Postmenopausal patients with "ultralow-risk" breast cancers may be able to forgo standard endocrine treatment with tamoxifen, which is routinely prescribed after surgery for many patients.
The new findings come from a long-term follow-up of patients who were retrospectively tested with the Mammaprint 70-gene panel. The findings were published online June 29 in JAMA Oncology.
In the study, patients whose tumors scored under the ultralow-risk threshold on the Mammaprint panel and who did not receive tamoxifen had an "exceedingly low" risk for death from breast cancer during 20 years of follow-up, report the investigators, led by Laura Esserman, MD, of the Helen Diller Family Comprehensive Cancer Center at the University of California, San Francisco (UCSF).
"This is an exciting advance because approximately 20% to 25% of tumors diagnosed today may be ultralow risk," said Dr Esserman in a press statement.
The ability to identify patients with ultralow-risk disease can allow clinicians to make bold recommendations, suggested Dr Esserman.
"You can really say to someone, 'You're not going to die of this disease. And we don't have to be aggressive up front and treat you with everything," she said in an article posted on the npr.org website.

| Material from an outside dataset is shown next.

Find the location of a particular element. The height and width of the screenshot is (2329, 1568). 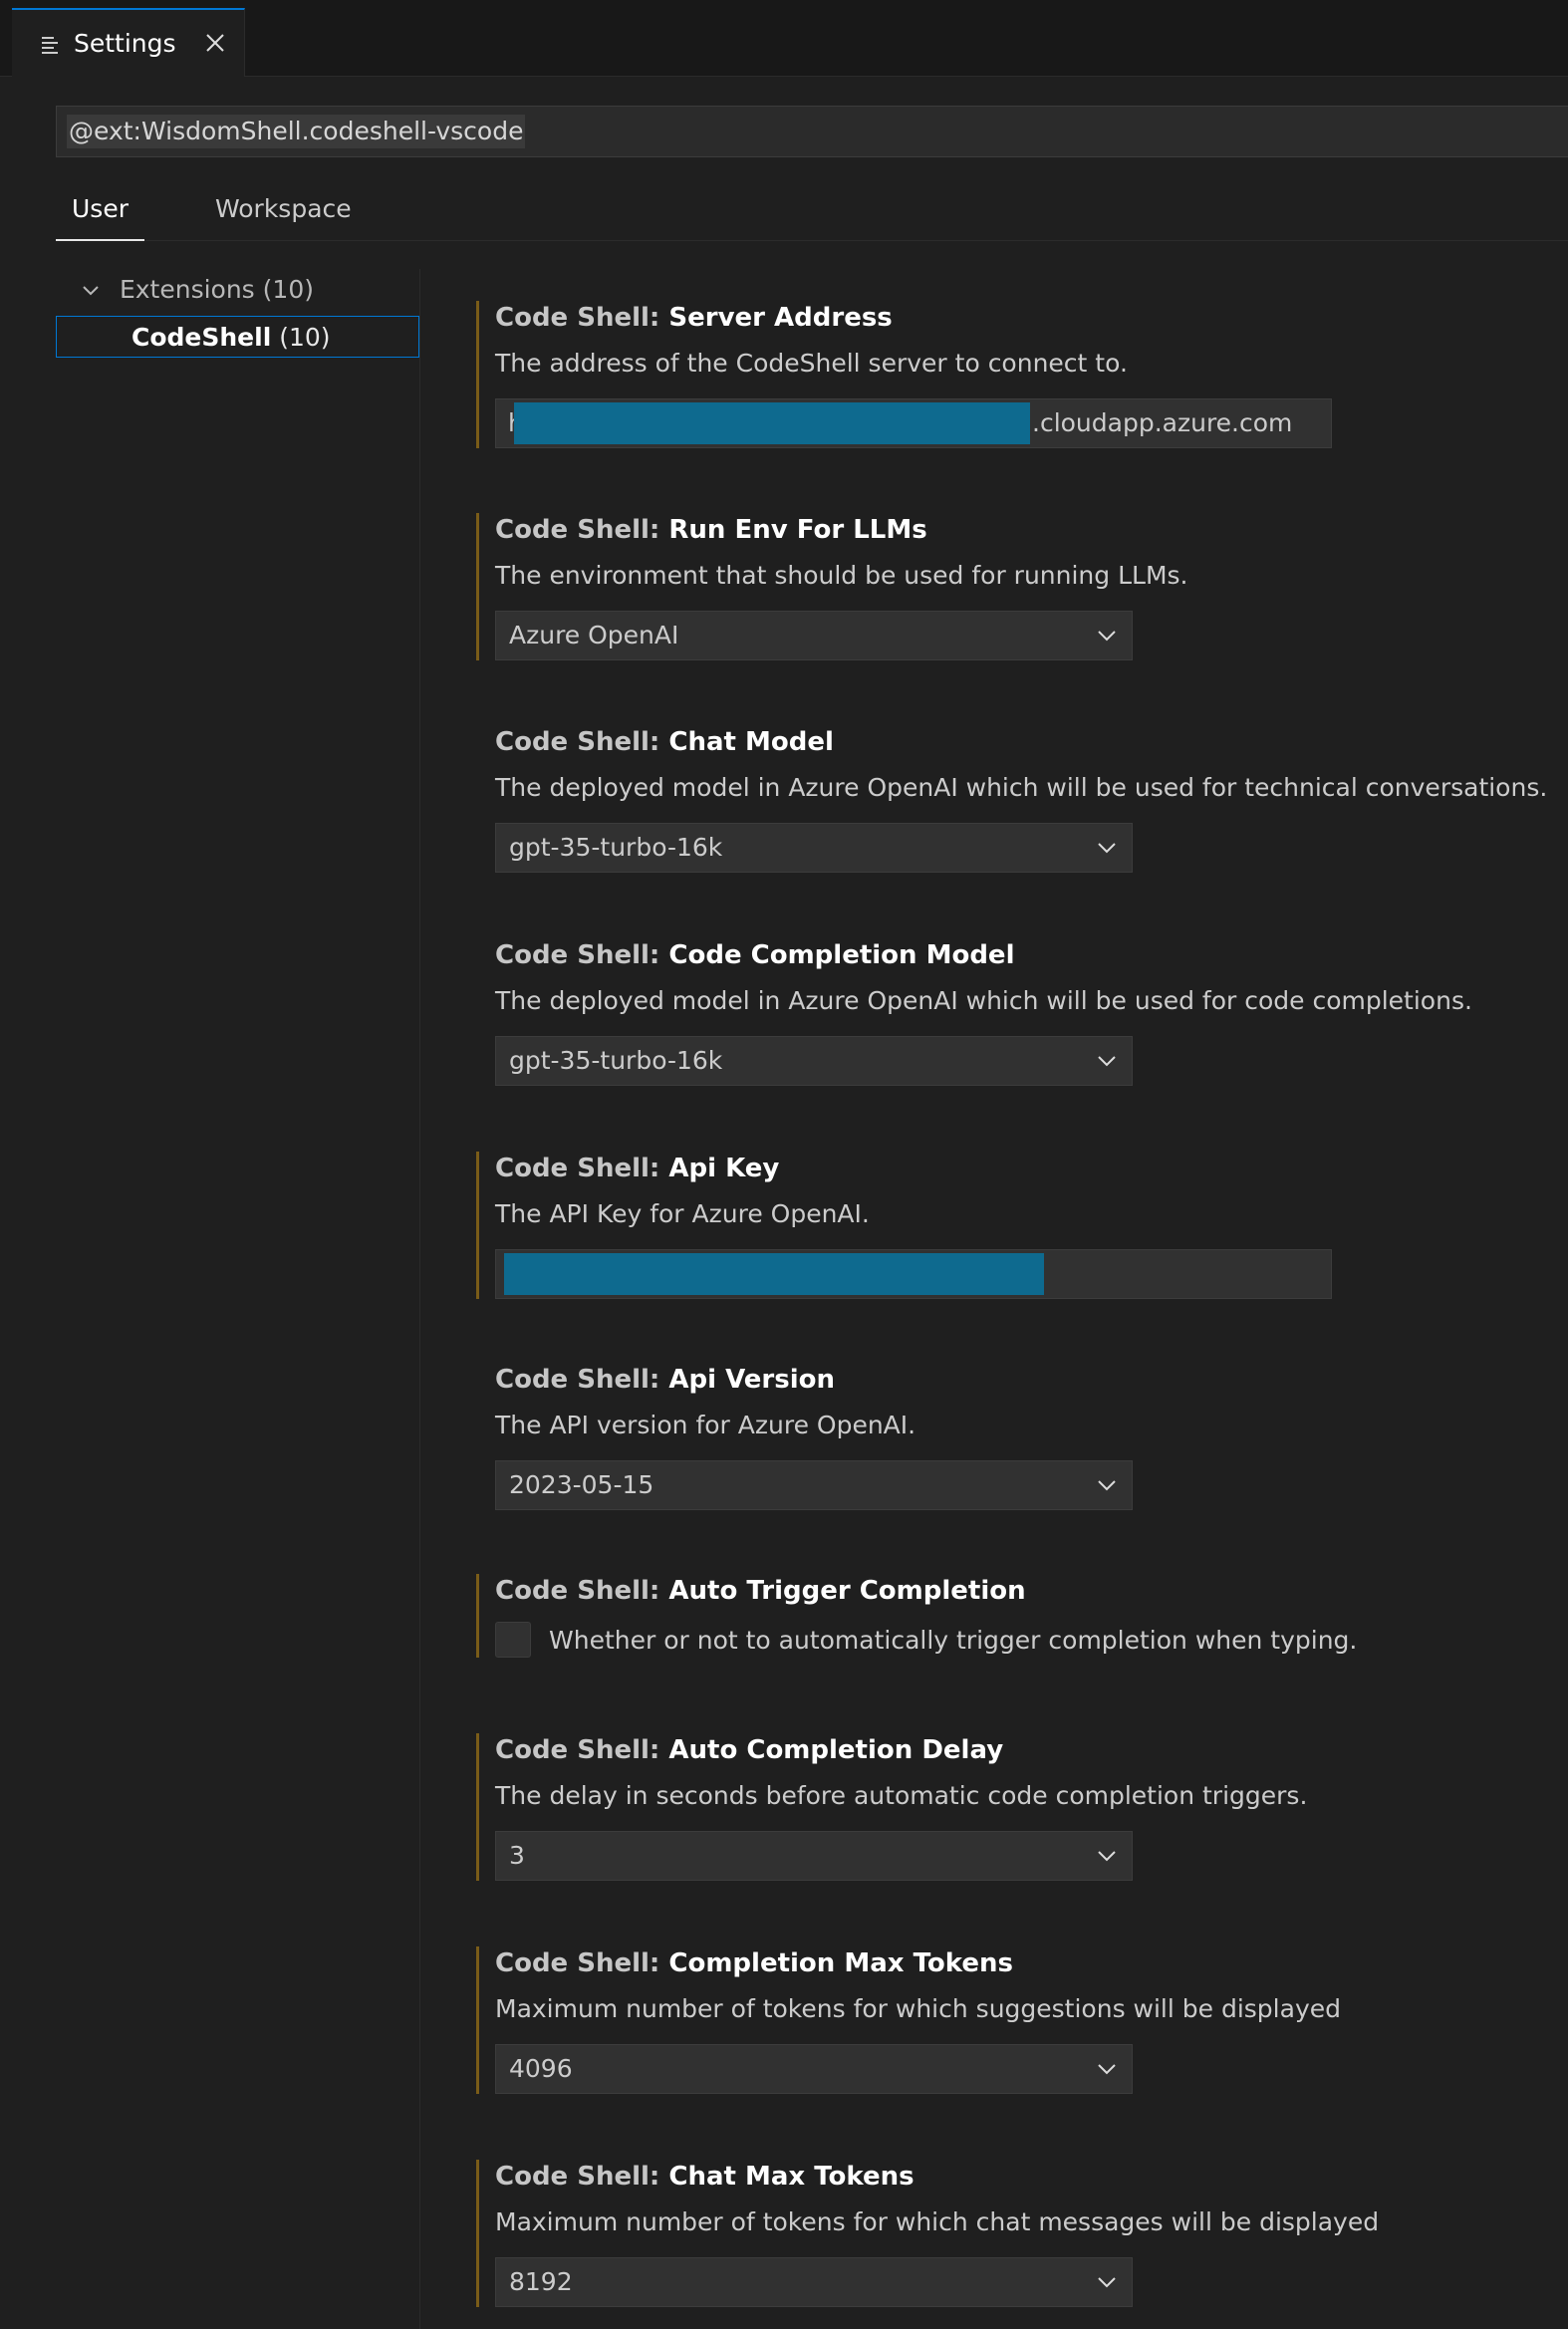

Dr Esserman provided Medscape Medical News with an example of how she uses the Mammaprint test in her practice. An older patient with a number of comorbidities was "very afraid to stop her hormone therapy that was also causing her significant difficulty walking up stairs. Her tumor was ultralow. I was able to reassure her that she could safely stop the hormone therapy," she said.

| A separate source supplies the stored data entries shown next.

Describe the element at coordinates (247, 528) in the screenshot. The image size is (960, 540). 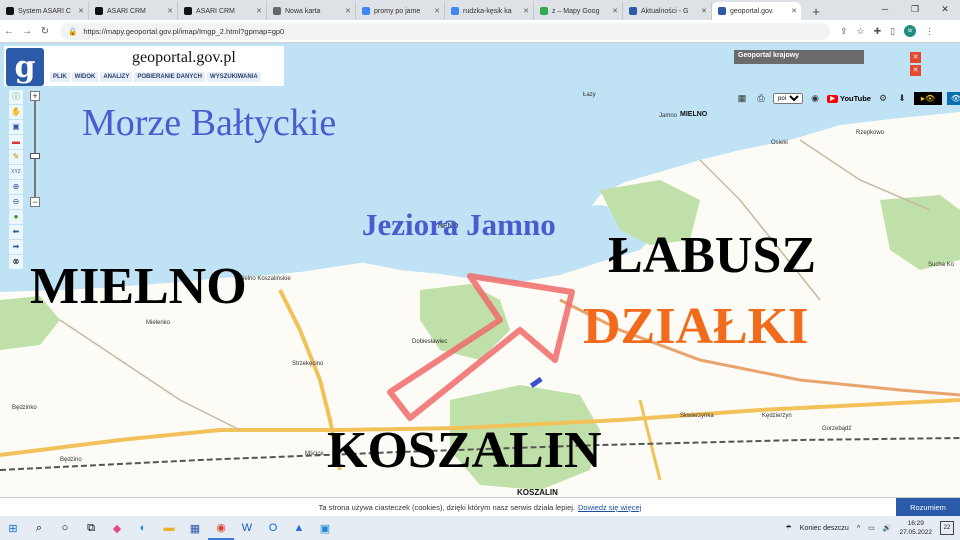
I see `word-icon: W` at that location.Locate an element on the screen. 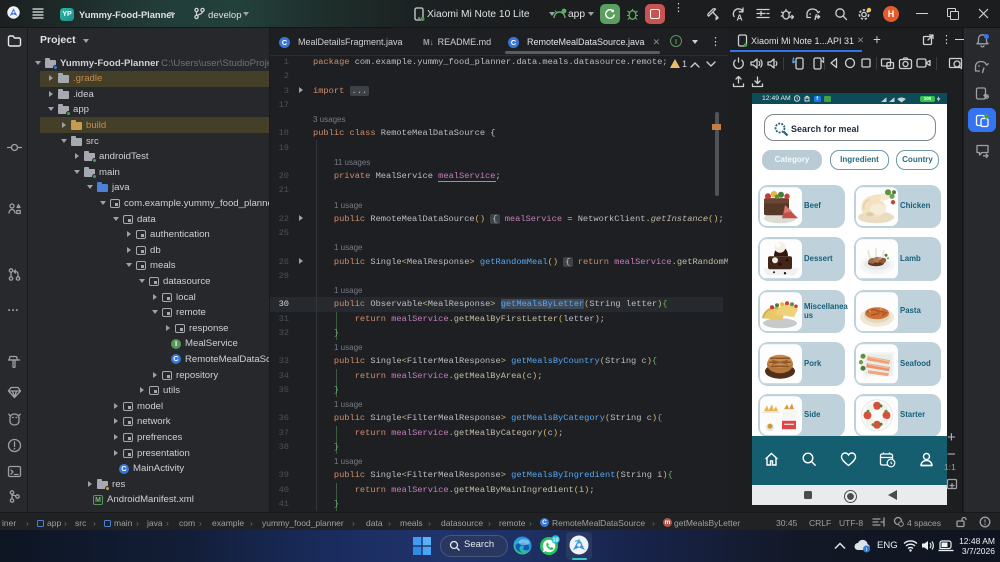  svg-text: i is located at coordinates (866, 550).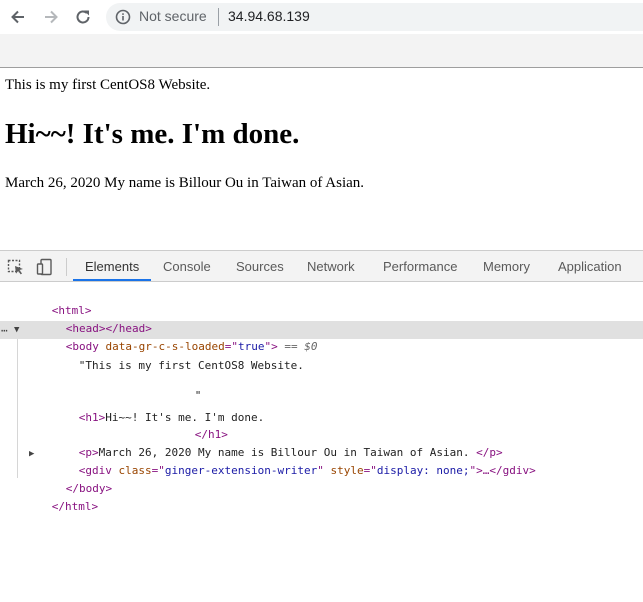 This screenshot has height=602, width=643. Describe the element at coordinates (66, 267) in the screenshot. I see `devtools-toolbar-divider` at that location.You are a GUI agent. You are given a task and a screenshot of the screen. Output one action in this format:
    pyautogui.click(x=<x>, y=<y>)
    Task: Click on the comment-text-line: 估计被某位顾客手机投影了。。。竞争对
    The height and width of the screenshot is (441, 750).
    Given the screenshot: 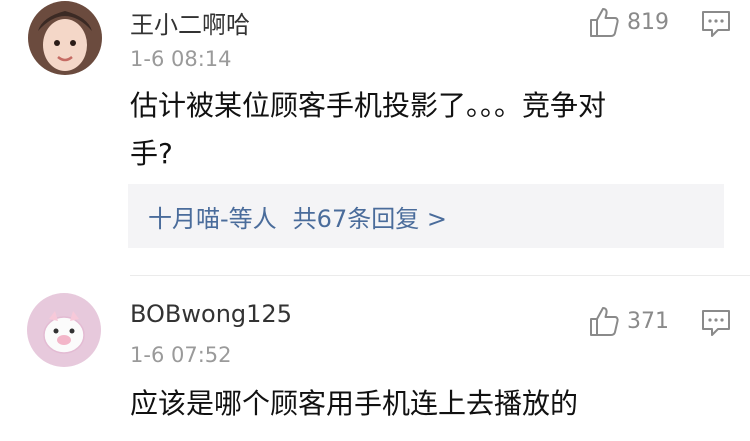 What is the action you would take?
    pyautogui.click(x=368, y=106)
    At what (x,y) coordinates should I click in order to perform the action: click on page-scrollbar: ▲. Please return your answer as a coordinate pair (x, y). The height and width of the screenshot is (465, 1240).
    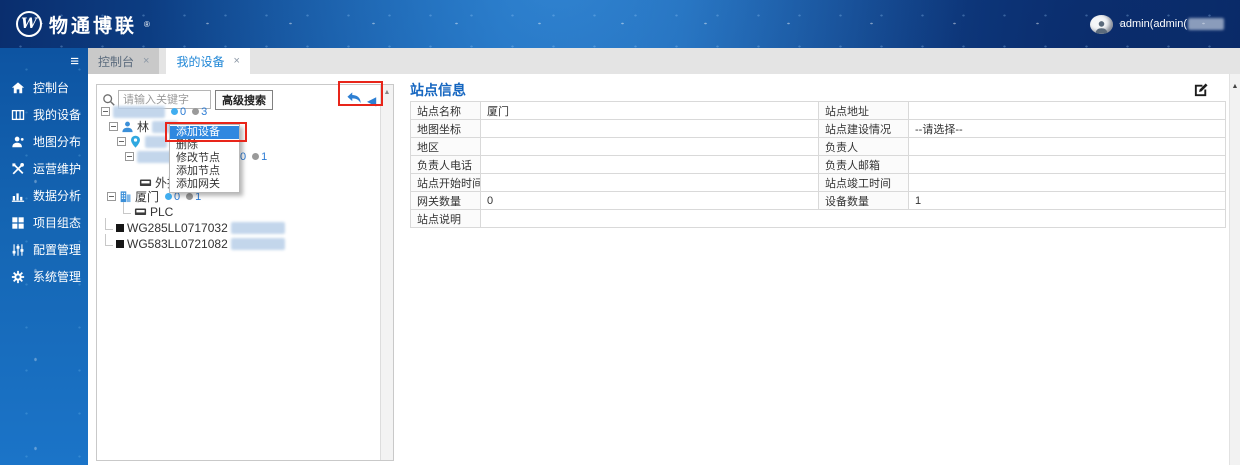
    Looking at the image, I should click on (1234, 270).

The concept of ultralow-risk breast cancer has been talked about for the past decade or so, said Dr Esserman, but this is the first evidence that it is possible to run a diagnostic test at the time of diagnosis to identify a breast cancer as being associated with ultralow risk.
The new study from Dr Esserman and colleagues is a secondary analysis of the Stockholm Tamoxifen clinical trial (STO-3), which enrolled patients from 1976 to 1990 in Sweden.
The trial included patients with small (≤3 cm), hormone-receptor-positive early-stage breast cancers. Such patients are typically treated with endocrine therapy, such as tamoxifen, after the tumor is surgically removed.
In the trial, after first undergoing surgery, half of the patients were treated with tamoxifen, and the other half received no antiestrogen therapy. Most of the women (79%) received mastectomies. For all participants, tumors were detected clinically, because the trial took place before screening mammography was widely used in Sweden.
In the new analysis, Dr Esserman and coinvestigators used the Swedish trial's archived tumor blocks to perform retrospective risk assessments with the Mammaprint assay among 652 participants with node-negative disease.
The Mammaprint panel identified 377 women (58%) as being at low risk and 275 (42%) as being at high risk. Such binary information is typically used by clinicians to help decide about using adjuvant chemotherapy. Indeed, a huge European trial has shown that use of the Mammaprint test results in de-escalation of chemotherapy for patients with early-stage breast cancer.